Grégory Clerc, toujours au centre du conflit Derrière cette bataille de communiqués, c’est toujours le statut de Grégory Clerc qui cristallise le différend. Le directeur général du Groupe Castel, nommé en 2023, est devenu la figure centrale de la crise de gouvernance qui oppose plusieurs membres de la famille Castel. Romy Castel et certains de ses proches contestent sa légitimité et ses conditions de maintien aux commandes du groupe.
Le camp opposé à Romy soutient au contraire la continuité de la direction et demande que celle-ci puisse exercer ses responsabilités « pleinement et sereinement », dans l’intérêt du groupe, de ses salariés et de ses partenaires.
La bataille dépasse les frontières L’importance prise par Singapour dans cette affaire n’est pas anodine. La structure patrimoniale évoquée par les deux camps s’appuie sur un dispositif de droit singapourien, faisant de la justice de la cité-État l’un des principaux théâtres du contentieux. Cette dimension internationale complique encore la lecture du conflit.

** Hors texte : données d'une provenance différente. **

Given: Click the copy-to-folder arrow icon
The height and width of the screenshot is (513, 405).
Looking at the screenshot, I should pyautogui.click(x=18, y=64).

Le Groupe Castel est un empire familial dont les activités s’étendent sur plusieurs continents, avec une implantation particulièrement importante en Afrique. Les décisions prises au sommet peuvent donc avoir des conséquences sur des actifs industriels et commerciaux situés dans des pays où le groupe constitue un acteur économique majeur. Le Cameroun est directement concerné. Le groupe y contrôle notamment des activités dans les boissons et l’agro-industrie, tandis que la Société sucrière du Cameroun (Sosucam) est devenue ces dernières semaines l’un des dossiers emblématiques de la crise.